▸ WHAT YOU SHOULD DO
Check each line of the records below for the word "computer" and copy those where it appears.

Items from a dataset
┌──
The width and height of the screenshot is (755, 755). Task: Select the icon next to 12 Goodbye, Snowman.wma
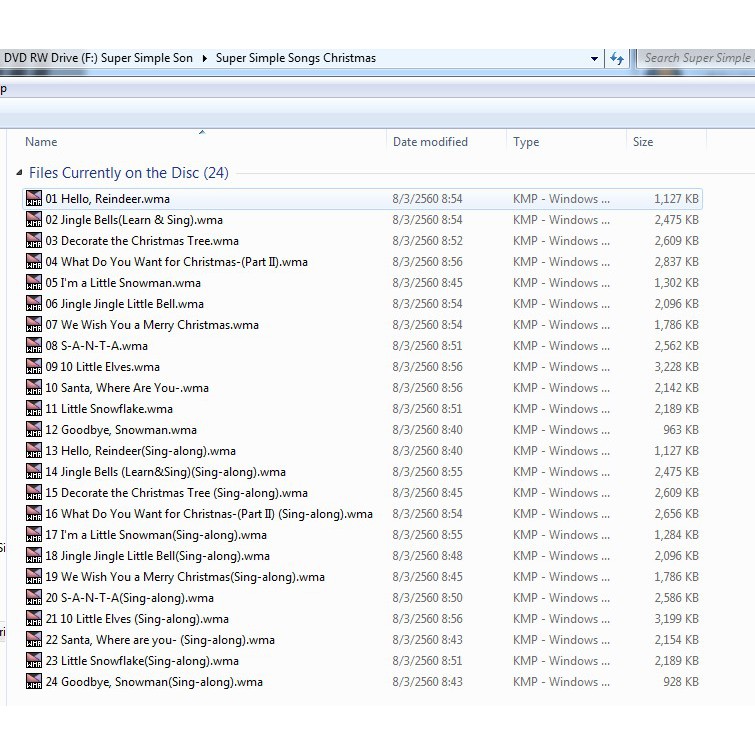tap(34, 430)
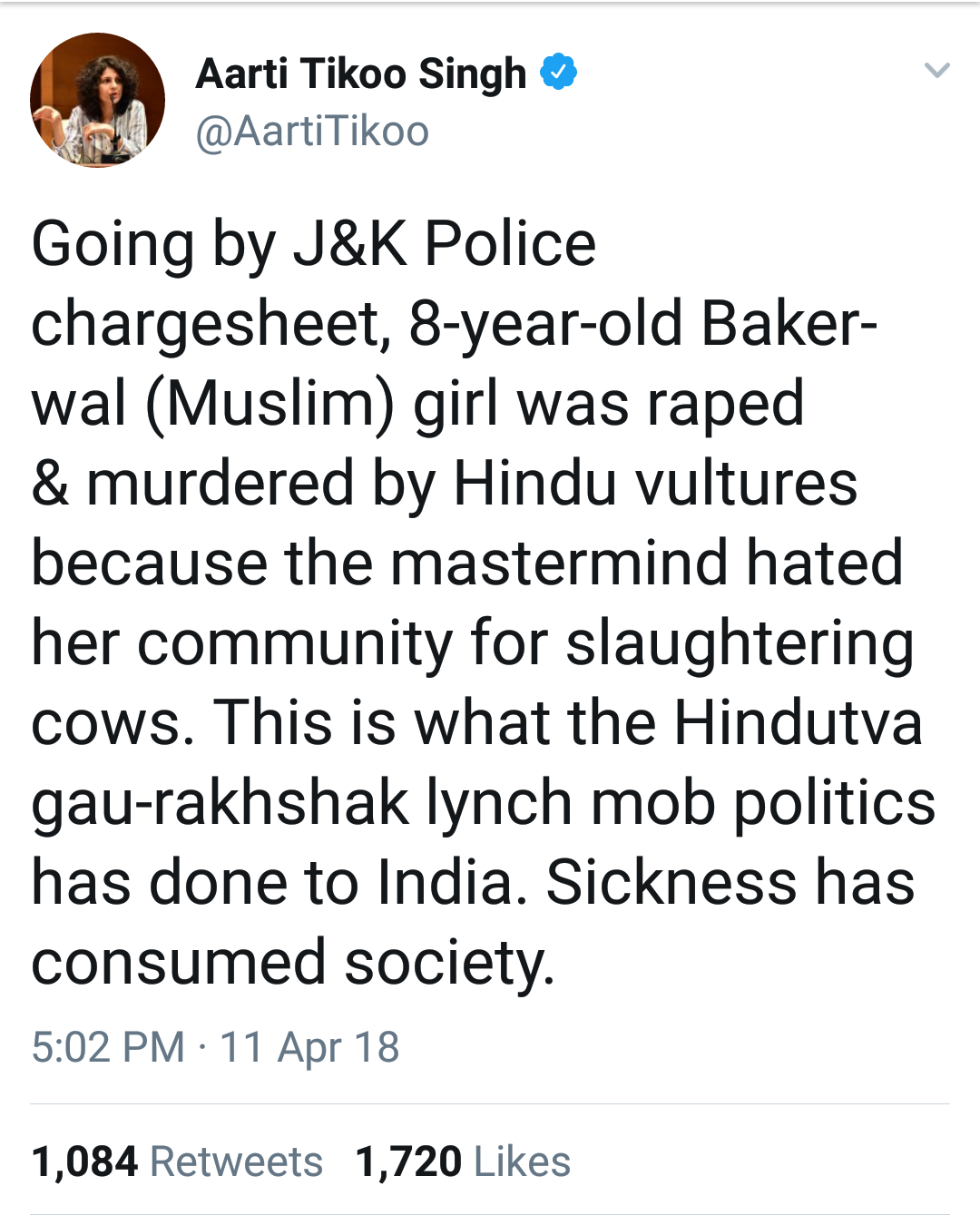Select the 11 Apr 18 date
Viewport: 980px width, 1225px height.
(309, 1047)
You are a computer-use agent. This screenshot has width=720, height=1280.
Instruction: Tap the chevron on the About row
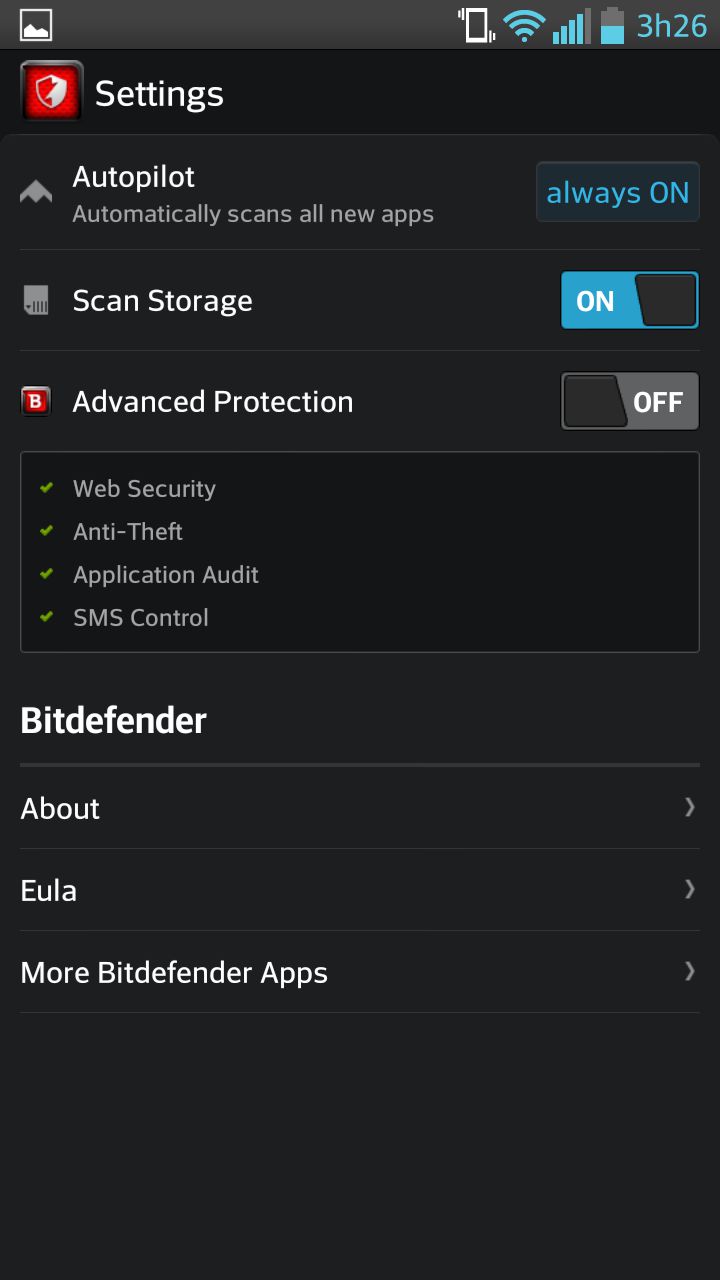pyautogui.click(x=689, y=807)
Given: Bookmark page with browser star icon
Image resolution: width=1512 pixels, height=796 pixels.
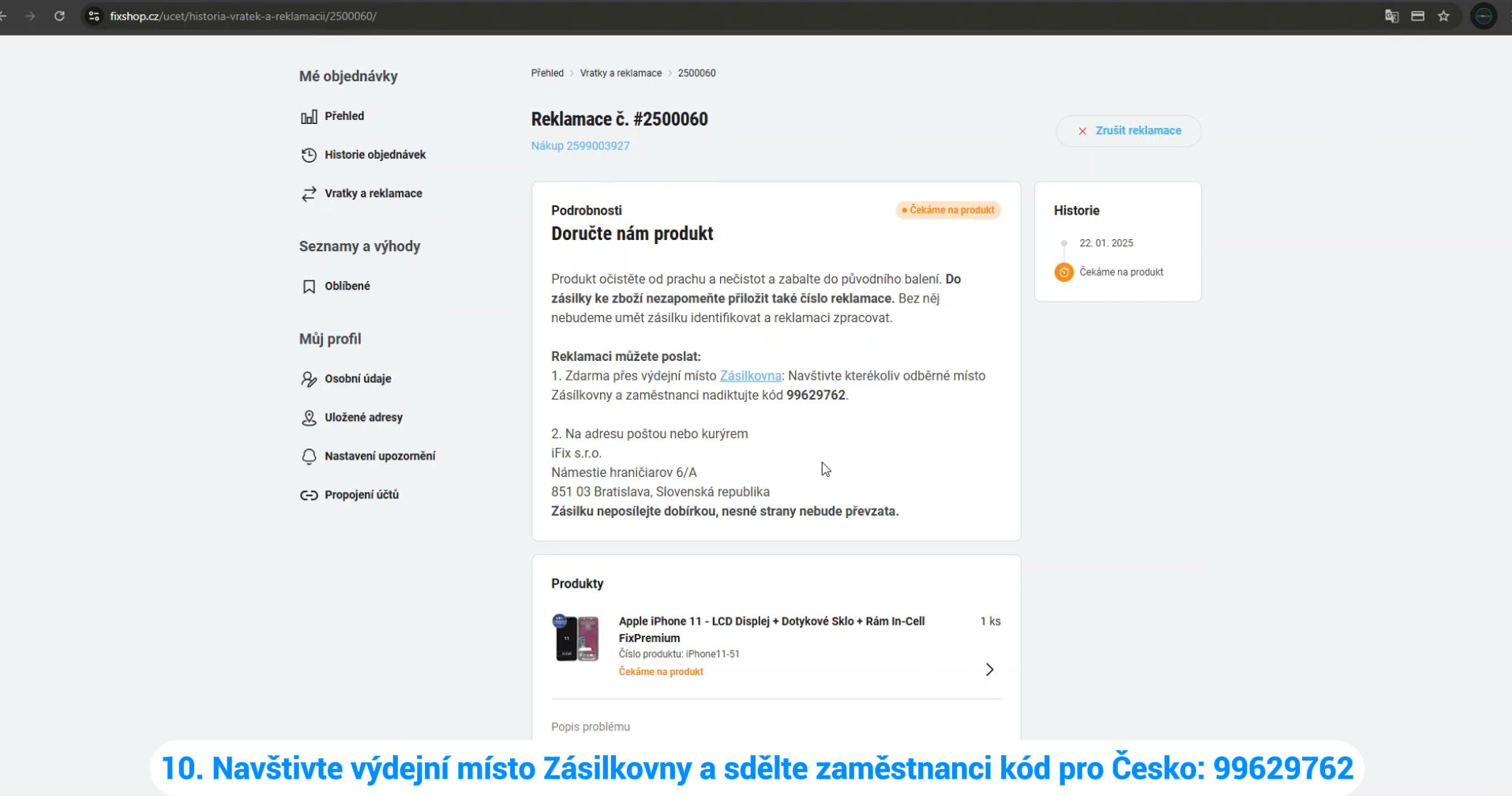Looking at the screenshot, I should (1443, 16).
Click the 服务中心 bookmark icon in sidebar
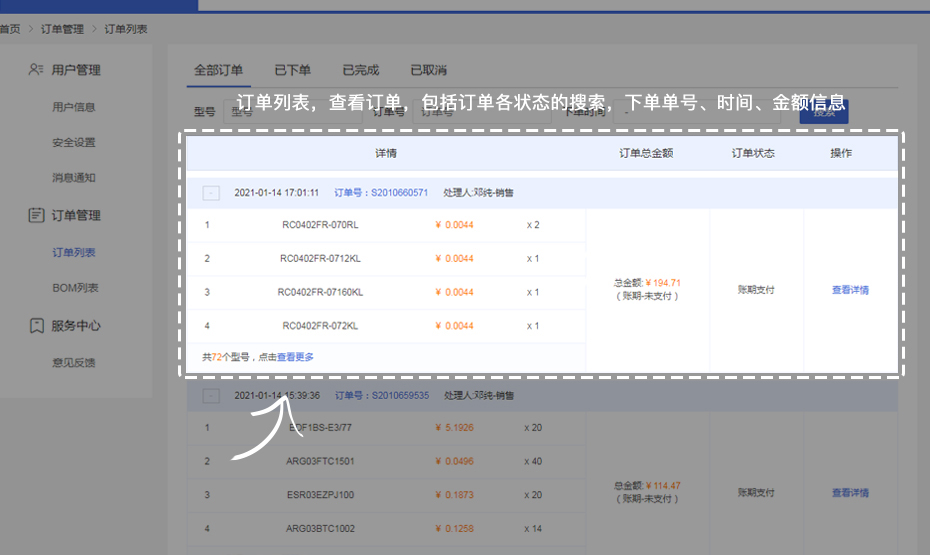The width and height of the screenshot is (930, 555). pyautogui.click(x=36, y=326)
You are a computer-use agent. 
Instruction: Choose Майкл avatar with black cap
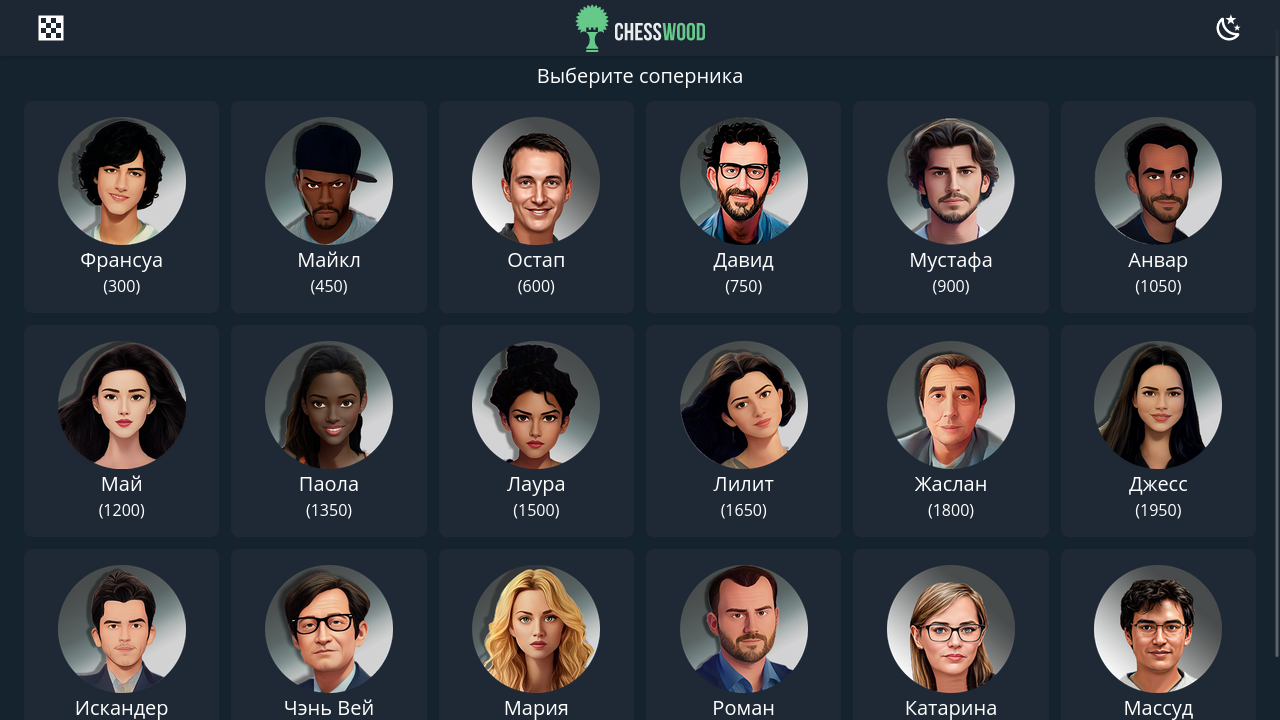(329, 181)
└──
▸ ANSWER SPACE
You are a computer-use agent. This screenshot has width=720, height=1280.
You are a computer-use agent. 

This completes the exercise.